The schoolhouse is located on Oak Ridge Road, right off New York Route 52, in the center of its Greenfield-Park stretch in the Catskill Mountains.

==History==
The date given when this building was erected is 1830, and records indicate that this schoolhouse was already in use prior to 1836. In those days, as throughout rural America, the school district for this community, known then as Greenfield, included this one room schoolhouse for all eight elementary grades, with one school trustee and one teacher.

All the children of the community attended the one room school. Their number varied yearly but often there were more than 35 attending school. They ranged from the tiny tot, just entering first grade, to the teenager who had advanced to the eighth grade, all taught by the same teacher.

School taxes as late as 1893 ranged from four cents to $8.90; and the school teacher who was usually unmarried, lived either at the home of the trustee or with one of the families in the school district, and received then a salary of $6 a week.

The building was still in use in 1938 but ceased functioning shortly after when it moved to more modern facilities.

Many of those boys and girls continued beyond the Greenfield school to become lawyers, doctors, and surgeons, some of national repute. Many others entered the hotel and resort business and are equally well known in their field of endeavor.

The initial step to restore this schoolhouse was taken by Morris Kanfer, a pupil of this school. With the help of David Levinson and under the guidance and supervision of Ben Miller, both one time students of this school, the project was completed. Aaron Feldherr, postmaster of Greenfield Park was advisor, advocate and secretary-treasurer of the project from its inception.

It was dedicated in June, 1965 and its oldest living pupil, Mary Patmore who was 96 at the time, cut a ribbon marking the official opening of the museum. Another pupil, Dr. Samuel Standard, a prominent surgeon and teacher, delivered the principal address.

===Quaker Meeting House===
Also as part of the museum is the Quaker meeting house right across the street from the museum, erected in about 1818 it is the oldest public building in the town of Wawarsing.
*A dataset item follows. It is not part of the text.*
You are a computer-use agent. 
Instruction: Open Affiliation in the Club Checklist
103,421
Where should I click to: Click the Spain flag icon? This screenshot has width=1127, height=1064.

The first settler came to Greenfield in about 1790. Within a year several families had moved there from the vicinity of Westchester County and were followed by others within a few more years. They belonged to the "Society of Friends" and were known as "Friends" or "Quakers".

As the early Quakers died and their descendants moved away from Greenfield, before 1900 weekly services were replaced by one annual service, then abandoned entirely. In 1966 ownership was transferred to the town of Wawarsing who restored it to its present condition.